06.10.2016

Mauritiustage in Halle

Ausstellung und Redewettstreit zum Thema Barmherzigkeit

Sophie Ławniczak aus Berlin ist Siegerin des Mauritius-Kunstwettbewerbs zum Thema Barmherzigkeit. Ihre Installation ist mit den Werken von elf weiteren jungen Künstlern jetzt in der Moritzkirche in Halle zu sehen.

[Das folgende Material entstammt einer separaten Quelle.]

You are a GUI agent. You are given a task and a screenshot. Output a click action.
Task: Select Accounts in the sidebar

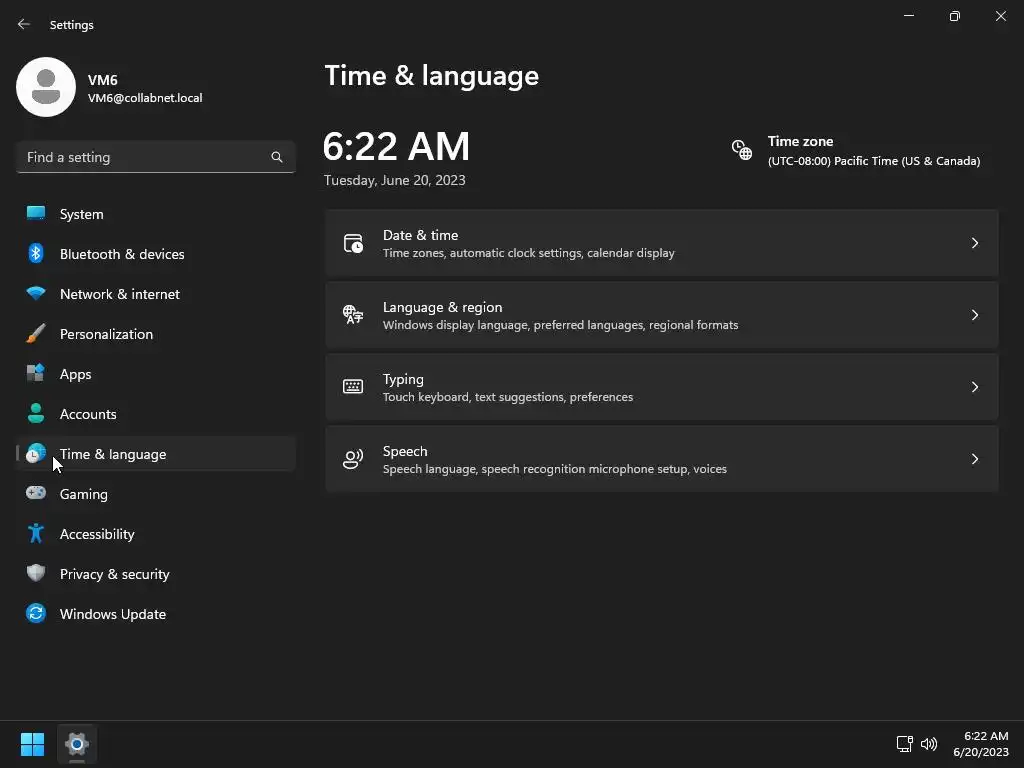point(88,414)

Acht der zwölf mit ihrem Werk ausgestellten jungen Künstler waren zur Preisverleihung in die Hallesche Moritzkirche gekommen. Rechts Kunsthistorikerin Wandt-Ptasczynski,  Akademie-Direktor Grütz. Foto: Eckhard Pohl

Halle. Zum von Papst Franziskus ausgerufenen Jahr der Barmherzigkeit lobten die Bürgergesellschaft St. Mauritius Halle und die Katholische Akademie 2015 einen Wettbewerb für junge Künstler zum Thema Barmherzigkeit aus. Bei den Mauritiustagen 2016 vom 22. bis 24. September nun wurde der mit 1500 Euro dotierte Preis verliehen: Aus insgesamt 35 Einsendungen wählte die vierköpfige Jury zwölf Werke aus. Siegerin wurde Sophie Lawniczak aus Berlin mit ihrer Installation „Bacchus“. Mit ihrem mehrfach bearbeiteten und weiterentwickelten Werk will sie ein Signal gegen das Wegschauen angesichts von Menschen in Not und gesellschaftlicher Missstände überhaupt setzen. Die 27-jährige Absolventin der Warschauer Kunstakademie hatte in ihrer Studienstadt immer wieder Alkoholiker auf Parkbänken und deren Ignoranz durch die Gesellschaft erlebt. Auf künstlerische Weise versuchte sie, mit ihrer Installation über Bänken in einem Warschauer Park das Wegsehen zum Thema zu machen. Sie verarbeitete „ihre gesellschaftliche Wahrnehmung in einem Werk, das den Begriff von Barmherzigkeit gerade deshalb plastisch macht, weil es von seinem Gegenteil ausgeht, von der Leerstelle, ja der zerstörenden Kraft, die ein Mangel an Zuwendung anrichtet“, hieß es nun in der Laudatio der Jury zu ihrer Arbeit.
Andere Werke, die ebenfalls ausgestellt sind und die von der Installation über die Collage und die Kunstfotografie bis zum Gemälde reichen, beschäftigen sich etwa mit der Frage, ob Heilige, wie sie in alter Zeit sehr verehrt wurden, mit ihrer Barmherzigkeit heute noch einen Platz in der Gesellschaft haben. Zwei Gemälde eines Künstlers machen zum Beispiel einerseits auf die durch Barmherzigkeit entstehende mögliche Abhängigkeit aufmerksam und verweisen andererseits auf die etwaige Zusammenhang zwischen Andersartigkeit von Menschen und Barmherzigkeit.
Vielschichtig näherten sich auch die Teilnehmer des mit der Preisverleihung verbundenen Poetry Slam dem Thema Barmherzigkeit. Dabei traten fünf Poeten in den Wettstreit miteinander und ließen ihre vorgetragenen Texte vom Publikum bewerten. Sieger wurde Bo Wimmer aus Marburg.
Musik von Saxophon und Orgel ergänzten die abendliche Veranstaltung.

Eckhard Pohl

Hinweis: Die Ausstellung in der Moritzkirche ist 23. Oktober zu sehen. Di bis Fr: 11-12/15-17 Uhr, Sa/ So: 13-17 Uhr oder nach Vereinbarung: Tel. 03 45/2 90 00 87.